How does endometriosis affect your day-to-day life? Endometriosis has and still impacts my quality of life. Back as a teenager, I would miss many school days a year because of all the pain I was constant pain and when I finally got a job I would need to do modified work. To this day, it is hard for me to do high impact exercises and have to limit myself on day to day activities. When I am not on my period, I function a little better but reality is that for a women with endo there are no breaks.
How does endometriosis affect your emotional well-being? Endometriosis has affected my mental health especially being diagnosed at a young age and being told that I possibly could not have children. The limitations I had to to put on myself at such a young age and growing up because I couldn’t do what others did was very hard. Sometimes, the pain was so bad that I wouldn’t sleep. I felt less of myself. I was anxious about the unknown and perhaps not finding a man that would accept me with this and the possibility of infertility. Endo is not curable – I still have endo symptoms but I have learned to manage to the best of my ability and most importantly listening to my body.
How has endometriosis shaped turning points in your life up until now and looking toward the future? I am thirty years old now, it has been fifteen years since I was first diagnosed. My dream career was to become a nurse, but I knew that the way I was feeling back then when it was time to start college, it wouldn’t of been the right thing to do. I choose something easier were I wasn’t required to stand for long periods or do any long placements; I am not pursing what I went to college for.

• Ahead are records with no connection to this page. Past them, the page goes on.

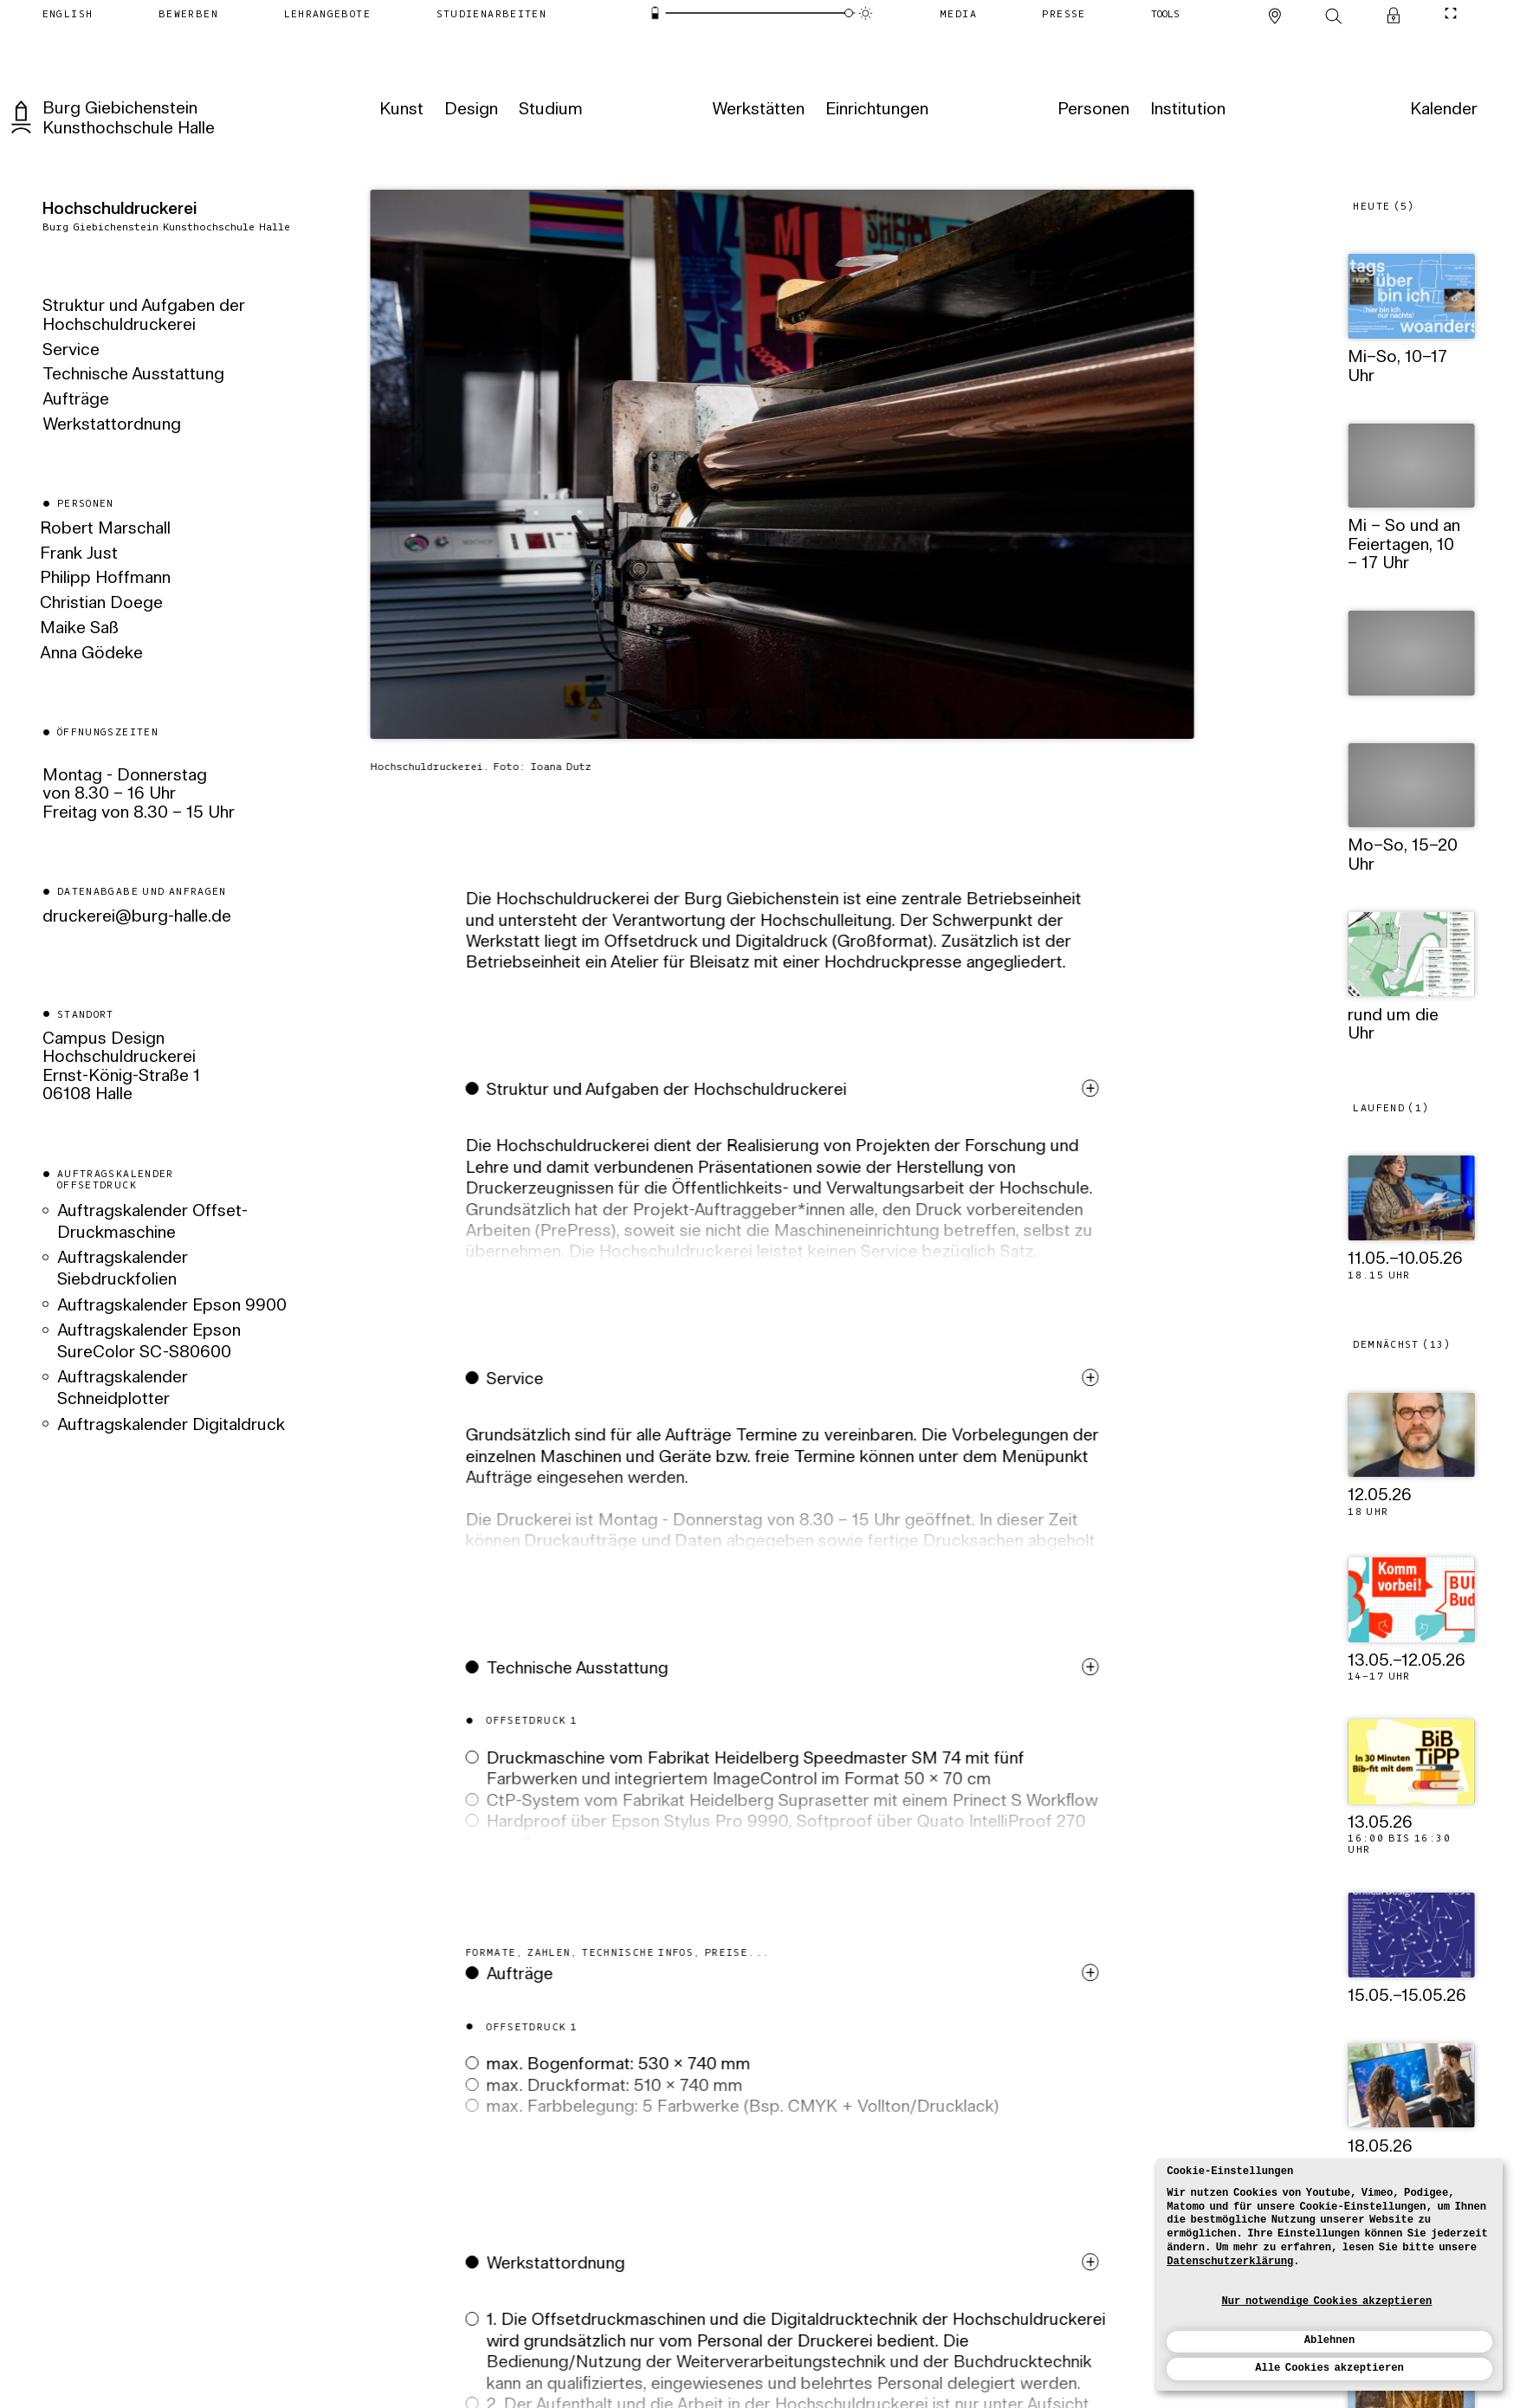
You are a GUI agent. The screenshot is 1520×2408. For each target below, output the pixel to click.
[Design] (469, 110)
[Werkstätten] (756, 110)
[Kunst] (399, 110)
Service (71, 350)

Endo impacted many relationships especially in my younger years, because some people thought what I was going through was normal, which it was not. The lack of understanding from those around me then and now is sometimes hard to deal with, but the difference is that now I am more knowledgeable and I am able to advocate for myself and other women. I got married at 23 years old, so quite young. We both agreed, we would not wait to try to get pregnant because I didn’t know how that it was going to go. I know its a hard topic because many women aren’t able to have children, but I got pregnant after three months of trying with our first, and three years after with our second. Both were complicated pregnancies, but I am thankful and blessed with them. I think being diagnosed at an early age made such a difference for me and it is so important that women can get diagnosed sooner rather then later.
How have you found hope and support in your endometriosis journey? Many years after my first two laparoscopies with my original gynecologist, I posted on Endometriosis Network Canada regarding a good doctor/endo specialist and was provided with one. When I met her and shared my story I couldn’t believe that for the first time there was actually somebody listening and showing compassion and understanding. She has been my doctor now since 2016 and she is one of the best endo specialist. She provides me with guidance and reassurance no matter what.
What do you think healthcare for endometriosis in Canada should look like? I personally think that it shouldn’t take so long for the healthcare professionals to determine if a women has endometriosis. Doctors should be able to pin point the symptoms and formally diagnose sooner than later. Education is key for professionals and for all the women as well.